I recently had to explain that someone edited the Wikipedia entry on Woodrow Wilson to falsely claim that the very man who called for a return of the KKK, restarted the KKK as President, and led its rise to humanitarian disasters across America… was somehow “personally opposed to the KKK”.
Click image to enlarge:
That’s crazy talk.
It would be like saying General Grant was personally opposed to destroying the KKK. Wrong. Grant destroyed it. Wilson restarted it. Those are facts.
A totally false sentence about Woodrow Wilson entered into a Wikipedia post makes literally no sense, is obviously counter-factual, yet there it is… without any citation or reference at all.
It’s like someone from the KKK dropped in and thought it would be really funny for people to read “water in the ocean isn’t wet [citation needed]”.
The cost to disrupt and confuse with these attacks on weakly-anti-racist (also known as racist) systems is very low, the cost to defend (without proper anti-racist measures for prevention of racism) is high.
I presented something about this problem way back in 2016 at KiwiconX
I’m finding this class of attack all over Wikipedia. Here’s another example from the very racist history of voucher schools, fraudulently trying to minimize their impact and use by white insecurity hate groups in America.
Click image to enlarge and see the crazy counter-factual statement that “all modern voucher programs prohibit racial discrimination” with [citation needed] right next to it:
That is just so factually wrong it’s amazing. Anyone apparently can get garbage to stick immediately on Wikipedia with a very tedious and long process to get it removed or corrected.
Actual analysis of failure to prohibit discrimination in modern voucher programs would be more like the following:
- 2016: “Dollars to Discriminate: The (Un)intended Consequences of School Vouchers… legislators appear to have neglected to construct policies that safeguard student access and ensure that public funds do not support discriminatory practices…”
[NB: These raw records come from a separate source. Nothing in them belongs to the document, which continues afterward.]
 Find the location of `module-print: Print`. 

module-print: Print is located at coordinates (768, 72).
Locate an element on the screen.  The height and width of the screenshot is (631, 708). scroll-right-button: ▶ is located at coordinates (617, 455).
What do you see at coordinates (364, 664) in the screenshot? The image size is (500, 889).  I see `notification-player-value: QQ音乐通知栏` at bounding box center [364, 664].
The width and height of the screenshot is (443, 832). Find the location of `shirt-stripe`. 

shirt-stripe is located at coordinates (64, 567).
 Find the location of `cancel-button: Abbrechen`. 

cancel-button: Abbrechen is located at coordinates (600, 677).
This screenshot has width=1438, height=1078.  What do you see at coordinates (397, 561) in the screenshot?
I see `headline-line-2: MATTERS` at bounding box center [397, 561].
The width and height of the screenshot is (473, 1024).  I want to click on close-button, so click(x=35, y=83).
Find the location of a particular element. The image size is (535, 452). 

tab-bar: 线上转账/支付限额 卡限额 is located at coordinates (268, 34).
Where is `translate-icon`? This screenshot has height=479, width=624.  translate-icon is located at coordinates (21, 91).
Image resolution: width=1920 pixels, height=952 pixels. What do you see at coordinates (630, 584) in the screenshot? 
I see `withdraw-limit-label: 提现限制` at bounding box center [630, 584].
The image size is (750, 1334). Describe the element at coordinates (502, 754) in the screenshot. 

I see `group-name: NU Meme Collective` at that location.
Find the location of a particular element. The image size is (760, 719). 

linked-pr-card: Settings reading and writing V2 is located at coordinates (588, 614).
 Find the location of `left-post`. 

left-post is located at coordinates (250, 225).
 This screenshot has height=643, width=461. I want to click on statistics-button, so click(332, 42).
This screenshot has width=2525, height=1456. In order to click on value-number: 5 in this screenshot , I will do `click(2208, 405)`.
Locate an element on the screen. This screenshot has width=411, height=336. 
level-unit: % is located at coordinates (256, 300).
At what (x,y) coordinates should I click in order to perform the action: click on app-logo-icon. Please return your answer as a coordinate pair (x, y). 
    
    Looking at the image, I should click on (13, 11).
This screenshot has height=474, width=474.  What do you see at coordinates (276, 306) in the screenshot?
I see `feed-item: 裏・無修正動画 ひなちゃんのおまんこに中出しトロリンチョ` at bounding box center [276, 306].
- 2017: The Racist Origins of Private School Vouchers
- 2017: “Studies on charter schools in Indianapolis, North Carolina, Pennsylvania, and Texas, among other places, show that charter schools can lead to greater racial stratification.”
- 2017: “…as private school voucher programs grow to scale – statewide and even nationally in other countries – they can actually increase segregation…”
- 2020: “Century Foundation also proved that voucher programs across the country benefit the most advantaged students … continue the long-residual effects of racism.”
- 2020: School Vouchers – An Enduring Racist Practice
Wikipedia clearly has widespread integrity issues, weak editing/deployment pipeline process and quality is very low.
Voucher systems not only perpetuate a history of racism, they were intentionally racist and continue to be a tool of racists. When desegregation was ordered, some racists thought the clever trick to continue racism would be to shut all the public schools down and hand out vouchers instead.
In 1958, courts mandated that white-only schools in nine Virginia areas — including the town of Charlottesville — admit black students. Rather than comply and allow the black students, the public schools in Charlottesville and elsewhere in Virginia closed. Some of these public schools in Virginia remained closed for five years, and when they reopened, they were nearly all black students. The white students had relocated to private schools with “segregation grants” to pay tuition.
It’s that simple. Anyone bringing up vouchers who doesn’t start from the position of explaining how racism will be prevented in a well-documented system of racism… is just being racist and perpetuating racism.
And it’s very much the same line of reasoning behind tipping culture — racism used for perpetuation of slavery.